The $13 billion that Elon Musk borrowed to buy Twitter has turned into the worst merger-finance deal for banks since the 2008-09 financial crisis.
The seven banks involved in the deal, including Morgan Stanley and Bank of America, lent the money to the billionaire’s holding company to take the social-media platform, now named X, private in October 2022. Banks that provide loans for takeovers generally sell the debt quickly to other investors to get it off their balance sheets, making money on fees.
The banks haven’t been able to offload the debt without incurring major losses—largely because of X’s weak financial performance—leaving the loans stuck on their balance sheets, or “hung” in industry jargon. The resulting write-downs have hobbled the banks’ loan books and, in one case, was a factor that crimped compensation for a bank’s merger department, according to people involved with the deal.
The value of the loans to Musk quickly soured after the $44 billion acquisition was completed. But new analysis shows how their persistent underperformance has put the deal in historic territory.
I’m slightly sympathetic. I too was in debt to the Bank of America, but then I paid off my mortgage last month. If I’d been able to take out a $13 billion loan I wouldn’t be paying it off, either.

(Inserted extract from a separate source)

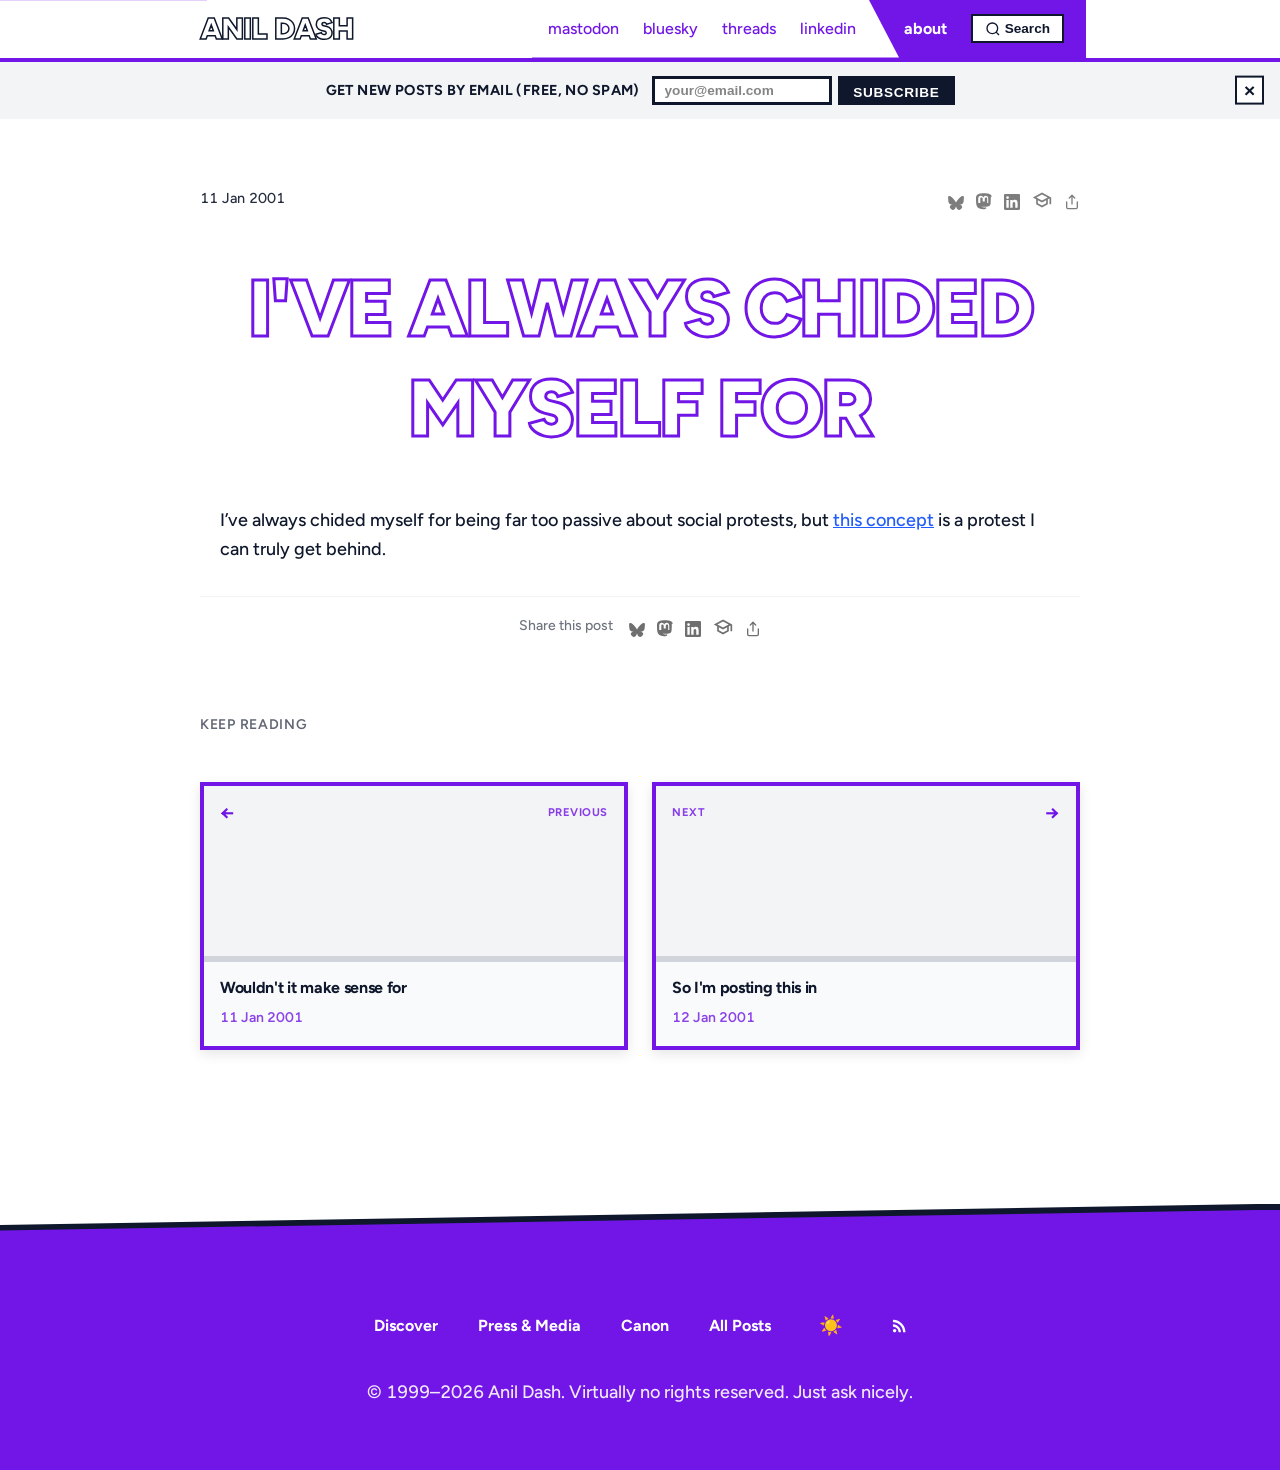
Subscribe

I wouldn’t be able to take out that loan anyway, because I lack “allure”.
The banks that agreed to underwrite a deal that even Musk said was overvalued did so largely because the allure of banking the world’s richest person was too attractive to pass up, according to people involved in the deal.
You’d think banks would be hard-headed and practical about this sort of thing, but no, they fell for “allure”.